§ Task objective: Determine the number of lines below that contain the string "will", and state only that number.

§ Data for processing:
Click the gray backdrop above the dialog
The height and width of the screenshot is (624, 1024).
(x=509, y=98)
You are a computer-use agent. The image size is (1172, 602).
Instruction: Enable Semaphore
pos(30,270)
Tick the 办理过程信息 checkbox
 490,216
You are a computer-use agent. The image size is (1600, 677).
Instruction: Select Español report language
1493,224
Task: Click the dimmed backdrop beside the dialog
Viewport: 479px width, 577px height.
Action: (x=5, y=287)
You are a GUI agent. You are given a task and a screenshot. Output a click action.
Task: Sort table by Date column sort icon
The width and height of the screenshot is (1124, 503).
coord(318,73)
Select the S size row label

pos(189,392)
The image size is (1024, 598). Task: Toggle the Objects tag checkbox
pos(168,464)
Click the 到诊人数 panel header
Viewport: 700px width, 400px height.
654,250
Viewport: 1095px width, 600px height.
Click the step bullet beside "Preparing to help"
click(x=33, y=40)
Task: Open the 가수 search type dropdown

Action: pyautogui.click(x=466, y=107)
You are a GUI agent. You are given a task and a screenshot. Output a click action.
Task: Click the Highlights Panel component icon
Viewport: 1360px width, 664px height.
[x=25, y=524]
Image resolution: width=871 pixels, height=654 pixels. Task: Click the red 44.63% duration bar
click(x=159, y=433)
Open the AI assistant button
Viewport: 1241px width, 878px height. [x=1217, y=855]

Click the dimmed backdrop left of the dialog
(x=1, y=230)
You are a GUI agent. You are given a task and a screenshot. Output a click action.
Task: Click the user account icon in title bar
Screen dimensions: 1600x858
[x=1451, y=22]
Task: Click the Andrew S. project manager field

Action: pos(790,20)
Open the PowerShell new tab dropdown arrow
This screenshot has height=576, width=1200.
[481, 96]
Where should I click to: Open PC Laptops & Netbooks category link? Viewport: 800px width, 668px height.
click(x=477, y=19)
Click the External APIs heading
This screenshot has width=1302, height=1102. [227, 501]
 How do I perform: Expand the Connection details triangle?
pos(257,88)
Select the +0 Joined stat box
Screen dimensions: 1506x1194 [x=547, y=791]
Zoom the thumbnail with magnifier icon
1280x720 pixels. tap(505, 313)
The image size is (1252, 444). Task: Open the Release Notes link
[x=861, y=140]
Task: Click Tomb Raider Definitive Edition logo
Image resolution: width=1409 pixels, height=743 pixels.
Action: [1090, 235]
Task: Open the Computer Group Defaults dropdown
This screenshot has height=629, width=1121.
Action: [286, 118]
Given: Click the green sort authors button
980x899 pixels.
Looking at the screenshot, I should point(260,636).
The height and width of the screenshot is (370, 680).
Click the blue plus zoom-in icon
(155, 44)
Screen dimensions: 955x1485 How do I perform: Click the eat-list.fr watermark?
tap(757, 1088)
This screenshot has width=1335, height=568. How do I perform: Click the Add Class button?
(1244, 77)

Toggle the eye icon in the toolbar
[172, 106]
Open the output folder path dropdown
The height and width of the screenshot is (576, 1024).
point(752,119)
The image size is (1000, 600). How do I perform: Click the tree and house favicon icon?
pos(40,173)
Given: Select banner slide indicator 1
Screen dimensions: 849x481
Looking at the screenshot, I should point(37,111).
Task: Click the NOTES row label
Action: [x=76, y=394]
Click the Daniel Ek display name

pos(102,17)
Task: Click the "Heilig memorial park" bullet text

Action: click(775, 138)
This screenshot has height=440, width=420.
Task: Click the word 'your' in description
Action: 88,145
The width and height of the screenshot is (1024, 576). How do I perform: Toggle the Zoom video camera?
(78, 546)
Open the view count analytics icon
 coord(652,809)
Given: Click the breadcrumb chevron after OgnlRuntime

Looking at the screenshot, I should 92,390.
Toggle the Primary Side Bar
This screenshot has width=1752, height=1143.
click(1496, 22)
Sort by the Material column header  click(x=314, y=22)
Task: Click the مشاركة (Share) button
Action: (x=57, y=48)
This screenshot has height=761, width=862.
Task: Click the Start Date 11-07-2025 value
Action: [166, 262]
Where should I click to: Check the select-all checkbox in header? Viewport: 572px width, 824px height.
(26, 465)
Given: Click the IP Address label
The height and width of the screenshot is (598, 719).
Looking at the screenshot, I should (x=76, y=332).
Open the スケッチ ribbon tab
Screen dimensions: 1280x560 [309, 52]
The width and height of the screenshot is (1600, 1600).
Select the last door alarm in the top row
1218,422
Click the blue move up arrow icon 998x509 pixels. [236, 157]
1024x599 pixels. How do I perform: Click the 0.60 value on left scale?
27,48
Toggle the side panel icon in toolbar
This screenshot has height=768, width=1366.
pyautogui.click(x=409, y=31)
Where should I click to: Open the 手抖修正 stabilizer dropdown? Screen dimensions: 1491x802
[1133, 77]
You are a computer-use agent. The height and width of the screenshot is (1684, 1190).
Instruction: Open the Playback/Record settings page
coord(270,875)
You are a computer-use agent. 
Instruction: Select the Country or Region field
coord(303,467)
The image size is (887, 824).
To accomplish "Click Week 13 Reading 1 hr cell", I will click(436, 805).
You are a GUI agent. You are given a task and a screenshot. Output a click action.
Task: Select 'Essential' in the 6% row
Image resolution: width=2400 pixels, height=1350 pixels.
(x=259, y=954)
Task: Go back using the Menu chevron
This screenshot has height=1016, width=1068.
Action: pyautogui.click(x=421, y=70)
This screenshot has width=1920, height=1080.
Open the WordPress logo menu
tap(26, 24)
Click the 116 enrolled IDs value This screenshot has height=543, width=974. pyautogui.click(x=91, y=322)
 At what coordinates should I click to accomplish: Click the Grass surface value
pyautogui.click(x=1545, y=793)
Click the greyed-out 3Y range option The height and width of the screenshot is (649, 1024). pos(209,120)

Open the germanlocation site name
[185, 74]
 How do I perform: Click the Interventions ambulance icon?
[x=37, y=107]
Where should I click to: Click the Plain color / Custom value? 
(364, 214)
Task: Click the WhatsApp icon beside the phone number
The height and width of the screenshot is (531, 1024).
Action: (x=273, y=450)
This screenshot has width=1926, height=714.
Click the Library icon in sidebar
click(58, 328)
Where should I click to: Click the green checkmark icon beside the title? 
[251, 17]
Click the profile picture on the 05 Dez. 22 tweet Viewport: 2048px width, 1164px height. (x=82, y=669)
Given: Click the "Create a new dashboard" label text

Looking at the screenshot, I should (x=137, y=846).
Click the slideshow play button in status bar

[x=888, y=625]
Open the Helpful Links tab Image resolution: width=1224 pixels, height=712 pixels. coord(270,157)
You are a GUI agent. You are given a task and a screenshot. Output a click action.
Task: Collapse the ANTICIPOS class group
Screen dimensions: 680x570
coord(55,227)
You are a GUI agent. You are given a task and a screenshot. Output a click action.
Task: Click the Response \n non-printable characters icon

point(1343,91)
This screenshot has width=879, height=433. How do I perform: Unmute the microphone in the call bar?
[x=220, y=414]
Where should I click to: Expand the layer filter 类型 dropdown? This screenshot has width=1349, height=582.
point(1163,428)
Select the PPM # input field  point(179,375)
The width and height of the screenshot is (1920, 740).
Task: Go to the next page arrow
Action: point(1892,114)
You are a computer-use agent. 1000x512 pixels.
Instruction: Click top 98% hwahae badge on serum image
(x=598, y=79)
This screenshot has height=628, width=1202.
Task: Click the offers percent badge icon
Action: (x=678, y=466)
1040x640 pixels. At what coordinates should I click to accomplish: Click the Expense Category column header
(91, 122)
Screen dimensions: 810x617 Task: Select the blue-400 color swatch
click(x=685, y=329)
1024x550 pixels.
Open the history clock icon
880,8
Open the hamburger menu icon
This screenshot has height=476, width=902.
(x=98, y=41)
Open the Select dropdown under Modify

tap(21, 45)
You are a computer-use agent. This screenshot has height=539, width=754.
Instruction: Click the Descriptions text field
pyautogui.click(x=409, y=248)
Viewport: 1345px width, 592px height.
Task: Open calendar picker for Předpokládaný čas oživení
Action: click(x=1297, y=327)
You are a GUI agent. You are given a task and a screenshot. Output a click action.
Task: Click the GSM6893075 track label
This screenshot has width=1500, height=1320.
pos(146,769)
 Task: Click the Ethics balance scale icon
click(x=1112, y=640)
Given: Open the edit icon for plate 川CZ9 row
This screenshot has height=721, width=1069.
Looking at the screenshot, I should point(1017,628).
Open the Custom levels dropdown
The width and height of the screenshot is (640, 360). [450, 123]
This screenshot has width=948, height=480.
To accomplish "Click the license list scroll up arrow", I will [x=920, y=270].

§ Finished exercise: 2